Bien entendu belle maman, soi disant venue pour aider, est tout le temps dans le chemin, demandant sans arrêt ce qu’elle peut faire au lieu de prendre des initiatives et ne faisant rien.
Jacques, adorable comme toujours, mais incapable d’aligner un couvert ne lui est d’aucun recours. De plus, il a depuis quelques jours un drôle d’air, mi farceur mi énigmatique qui laisse présager d’une de ces plaisanteries qui ne font rire que lui.
Il faut dire que ce dimanche d’Epiphanie n’est pas comme les autres, puisqu’ aujourd’hui, 8 janvier, il y a exactement vingt ans que Brigitte est sortie de la mairie au bras de Jacques. Vingt années qu’elle n’a pas à le regretter, même si parfois il avait fallu adapter un peu l’image du prince charmant de ses 15 ans.
Les fameuses plaisanteries de Gérard ont certainement parfois aidé à sortir du train train et ils ont vu pas mal de leurs amis divorcer au bout de quelques années alors qu’eux ont tenu le choc.
L’envie n’a pourtant pas manqué durant toutes ces années de remettre les pieds de Jacques sur terre, de le secouer les nombreuses fois où il s’était laissé malmener dans le travail, de le trainer jusqu’à un club de gymnastique pour faire fondre le pneu naissant qui l’oblige à changer régulièrement de taille de pantalon.

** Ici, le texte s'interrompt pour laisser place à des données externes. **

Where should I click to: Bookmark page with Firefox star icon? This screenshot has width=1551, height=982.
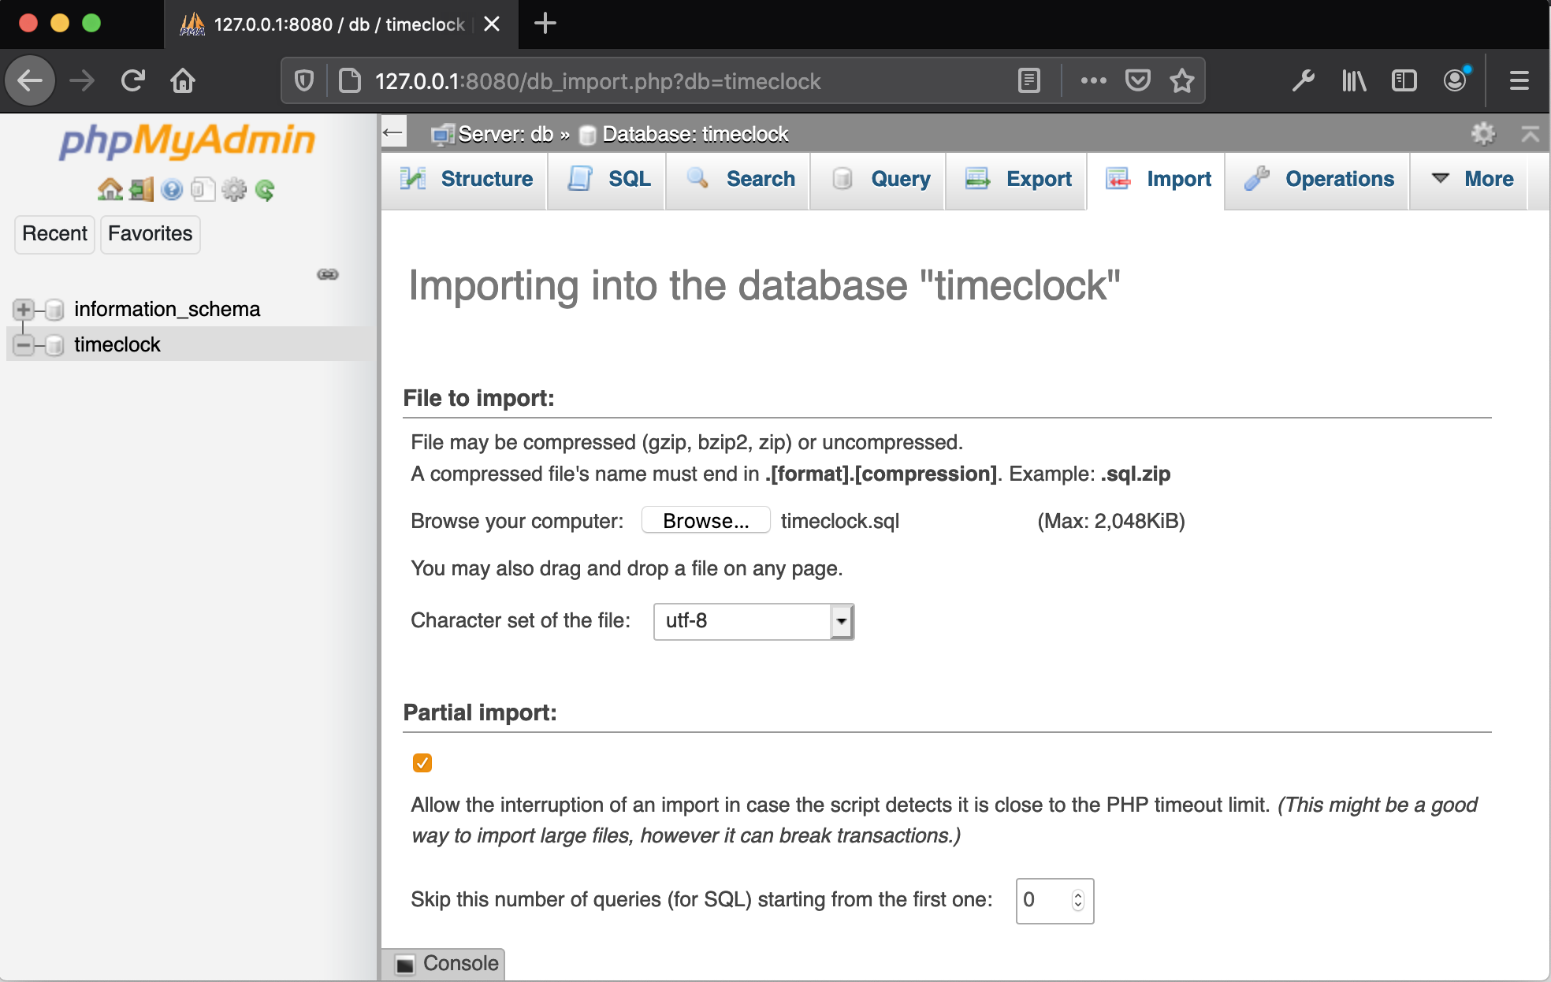(1181, 80)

Mais bon! Globalement elle n’a pas trop à se plaindre. Si seulement elle savait où est passée cette bague de fiançailles! Il n’aurait pas osé la lui cacher, quand même, le jour de leur anniversaire? En fait cette absence ressemblerait bien à une plaisanterie et le mieux est certainement d’attendre, l’air de rien, de ne pas entrer dans son jeu.

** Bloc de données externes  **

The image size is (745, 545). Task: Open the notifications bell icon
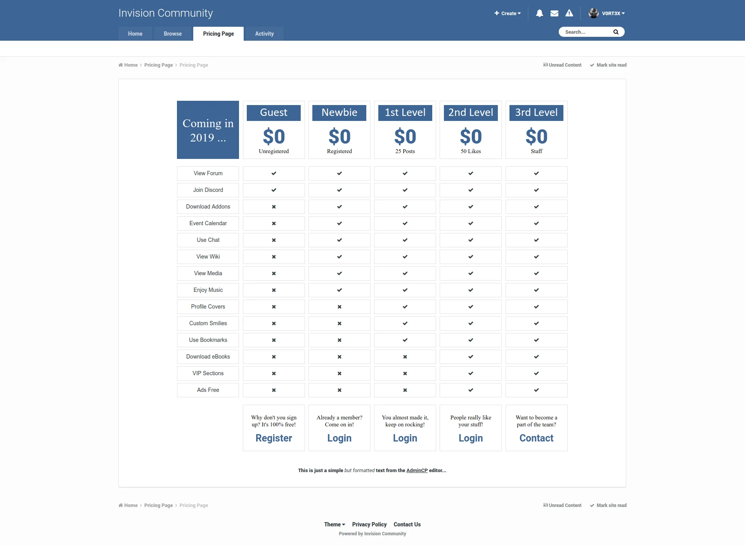pos(539,13)
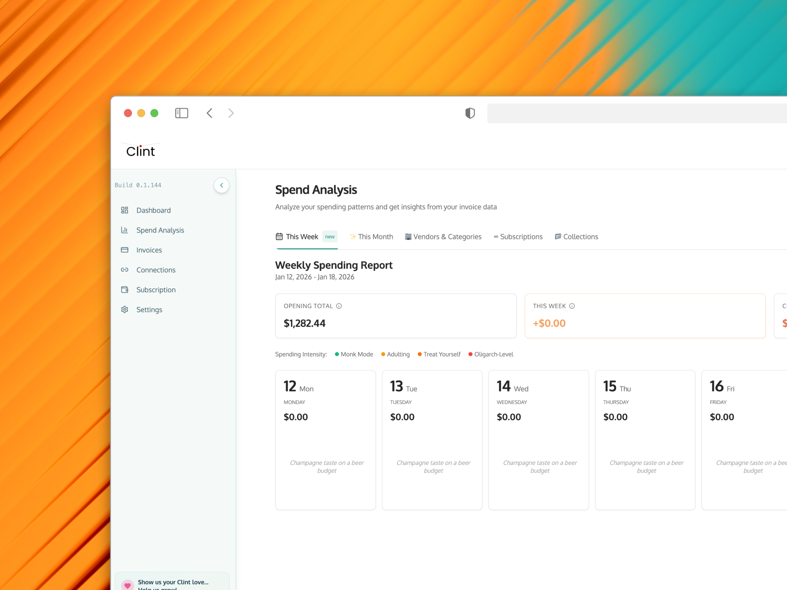
Task: Click the privacy shield icon in toolbar
Action: click(470, 113)
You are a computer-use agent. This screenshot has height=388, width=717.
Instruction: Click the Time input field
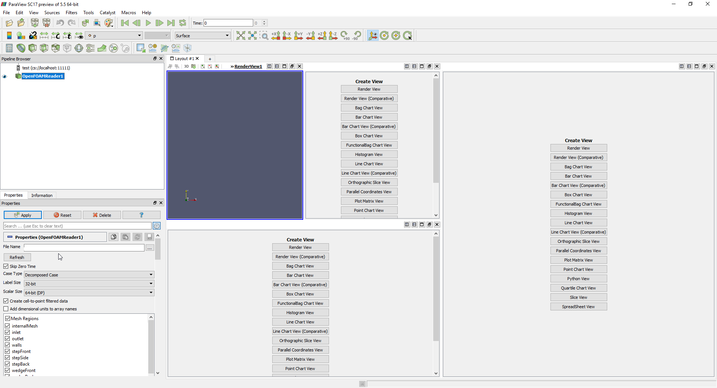coord(228,23)
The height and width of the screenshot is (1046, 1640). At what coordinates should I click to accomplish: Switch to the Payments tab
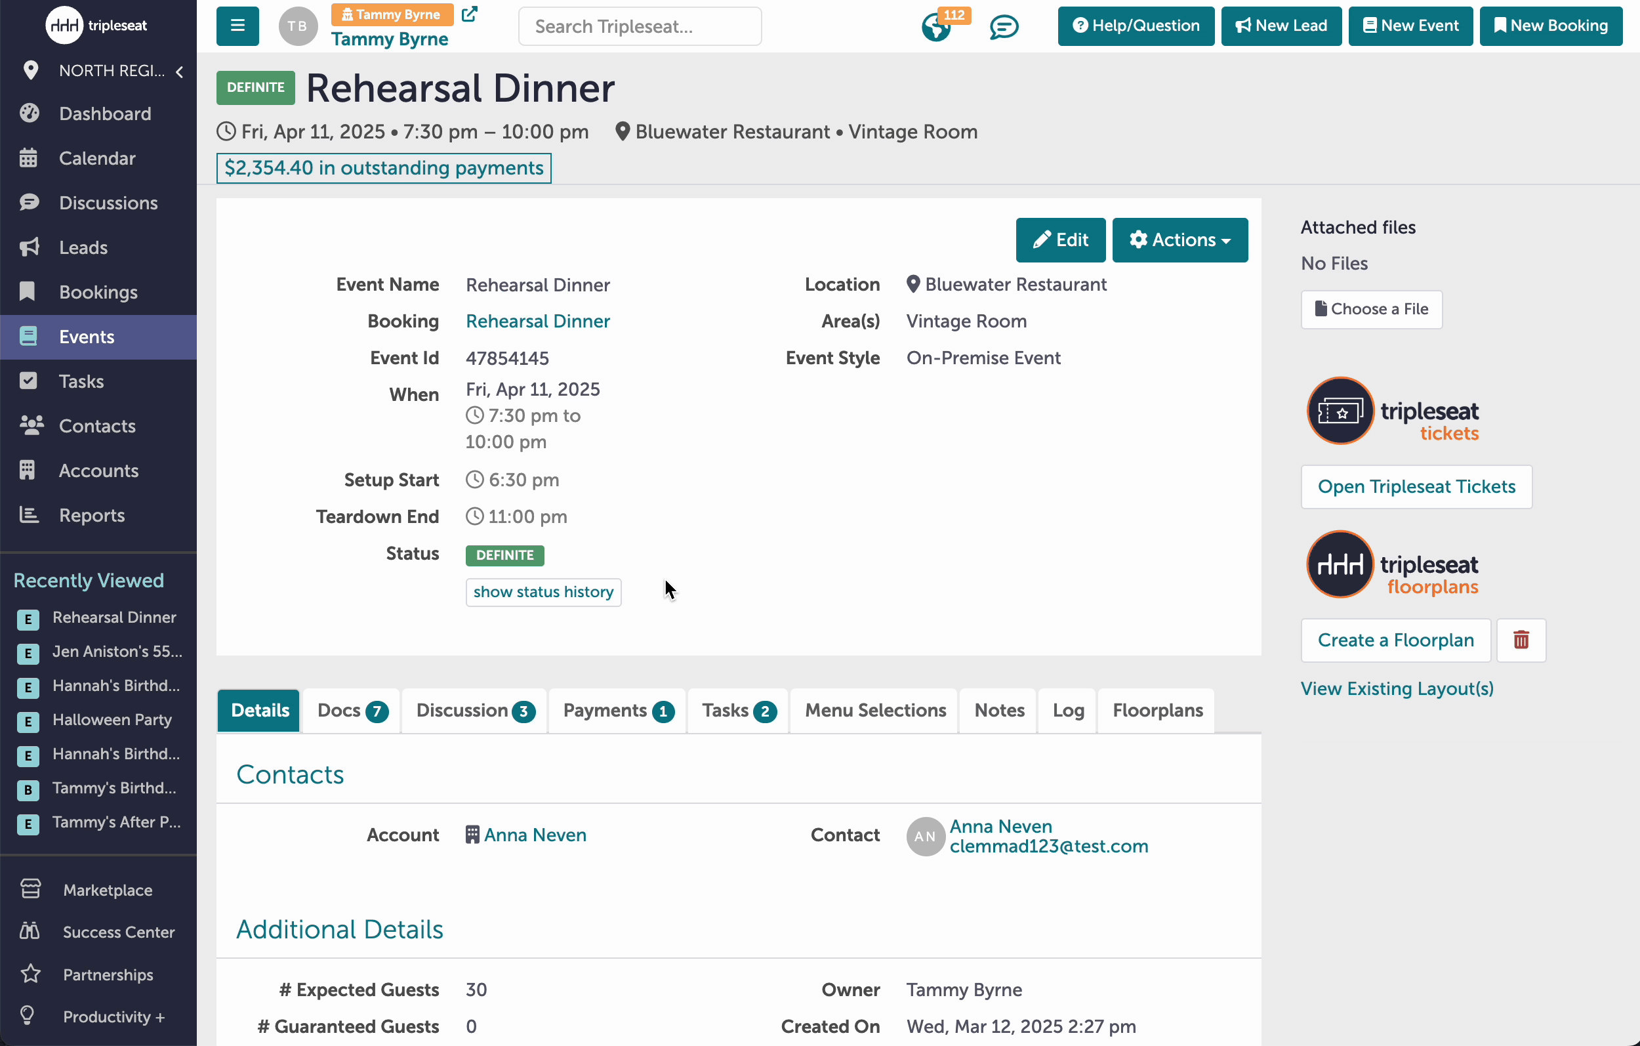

Les invités arrivant, prise dans le tourbillon familial et amical, la bague fut oubliée quelques heures, la mince alliance en or jaune lui permettant de ne pas ressentir le vide à son doigt.

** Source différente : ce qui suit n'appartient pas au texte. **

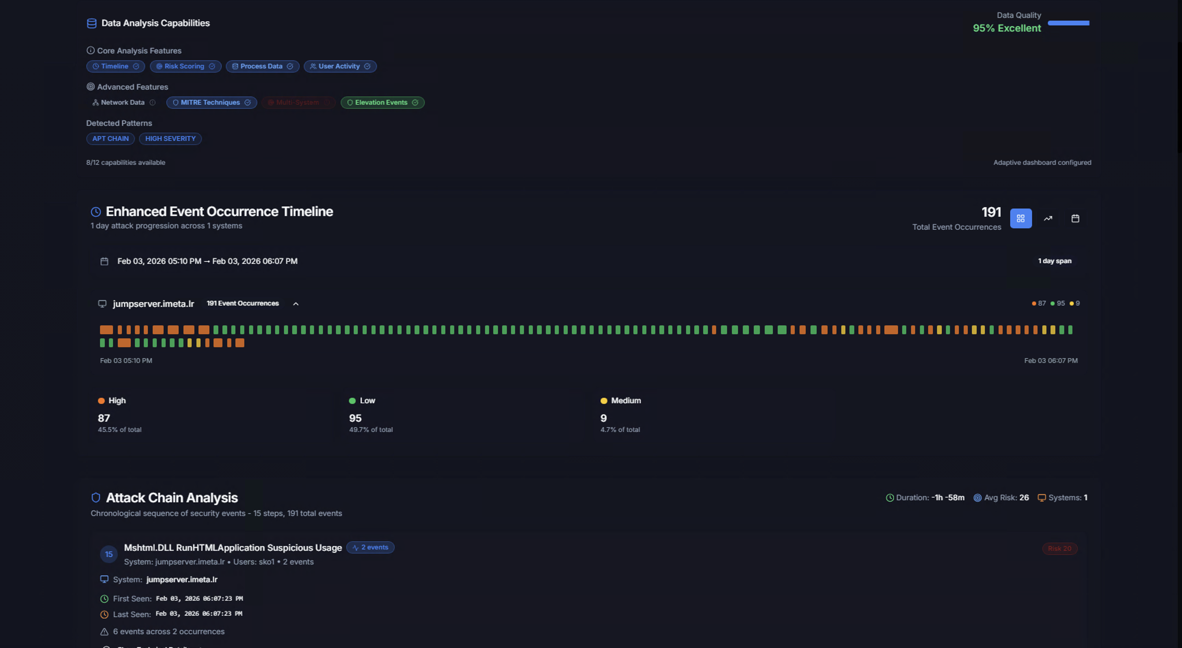Select an orange high-severity cell on the heatmap
Screen dimensions: 1182x648
(x=106, y=329)

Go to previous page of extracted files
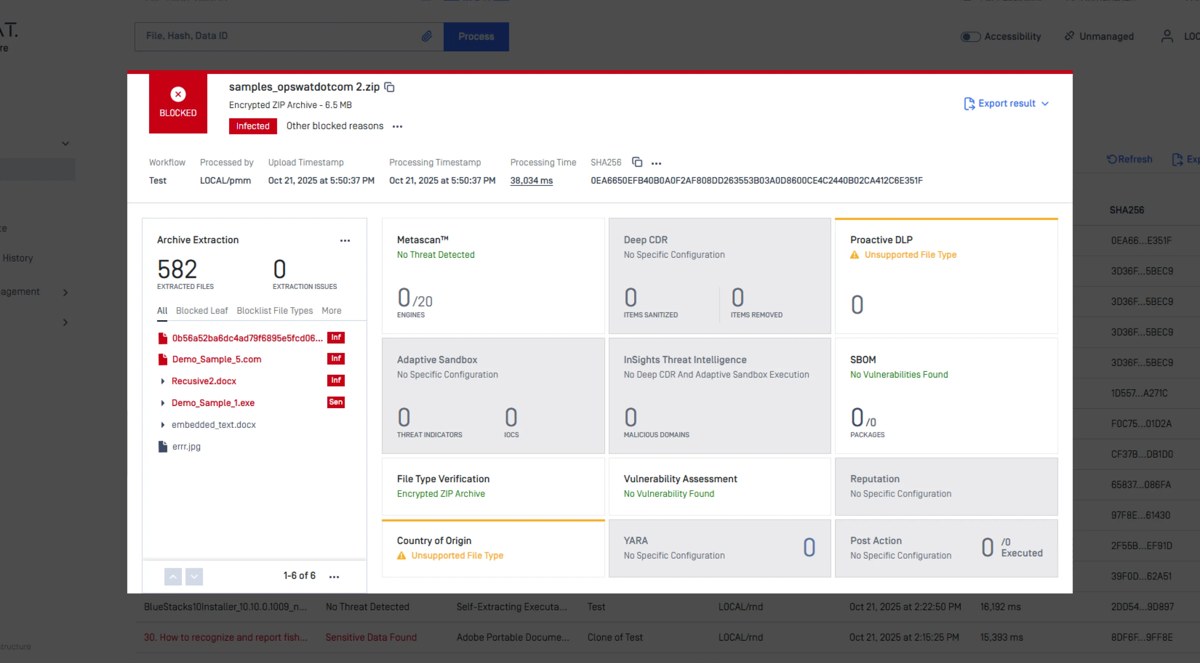click(173, 576)
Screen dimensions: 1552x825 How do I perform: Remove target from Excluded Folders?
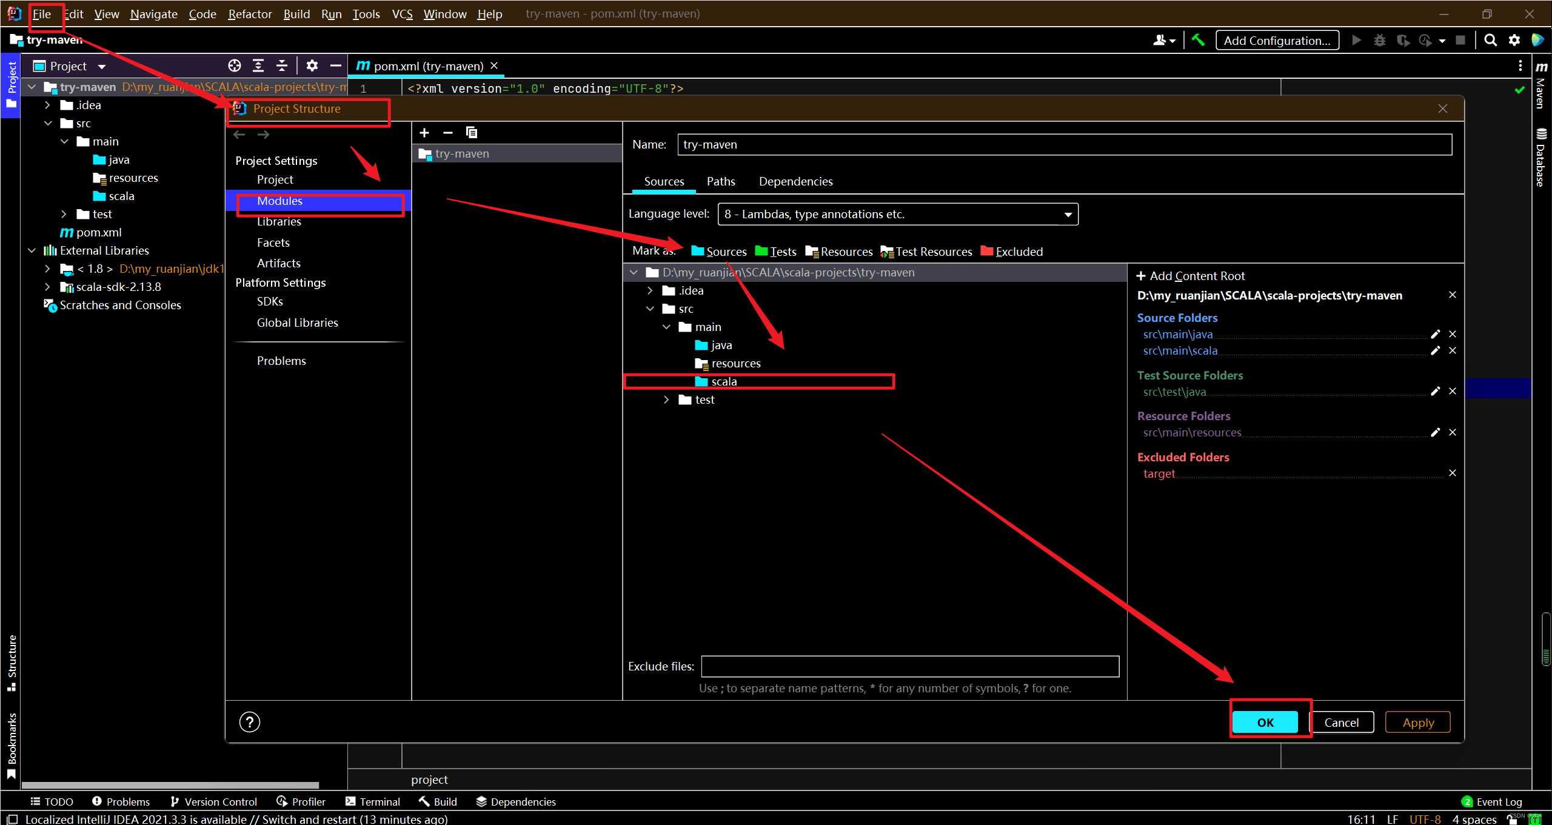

L’heure du dessert arriva, et avec elle, bien sûr, la traditionnelle galette des rois et ses fèves «de collection». Cette année la mode s’en tient à un dessin animé récent et il faut lutter avec la petite dernière pour ne pas devoir acheter une galette tous les jours afin de compléter la collection. Seule ombre au tableau, Brigitte n’aime pas la galette des rois. Elle a horreur de la frangipane et n’a jamais osé le dire. Comment dire à son mari que le dessert d’anniversaire depuis vingt ans est détesté, alors que c’est sa mère qui a un jour déclaré que vu leur date de mariage on en ferait une tradition familiale ?
Enfin, heureusement Bobby, le labrador, adore la frangipane ! Tous les ans Bobby lui sauve la mise en engloutissant les morceaux que lui donne sa maîtresse.
Evidemment, Brigitte ne pouvait pas prévoir! Prévoir que Jacques avait soigneusement remplacé la fève par une bague en or pur serti de pierres précieuses, destinée à remplacer la très modeste petite bague de fiançailles offerte vingt années auparavant et pour laquelle il avait du économiser sur l’argent de sa bourse d’étudiant. Elle ne pouvait pas prévoir non plus qu’il avait fait en sorte que ce soit elle qui ait la fève, ni prévoir qu’il la surveillerait du coin de l’œil pour profiter de son regard en découvrant le bijou…
Evidemment, quand elle réalisa devant les invités stupéfaits qui étaient tous au courant de la surprise, qu’il faudrait guetter le chien pendant les prochaines quarante huit heures et récupérer le bijou dans des conditions pour le moins peu poétiques, elle se promit bien de ne plus jamais faire semblant d’aimer la frangipane !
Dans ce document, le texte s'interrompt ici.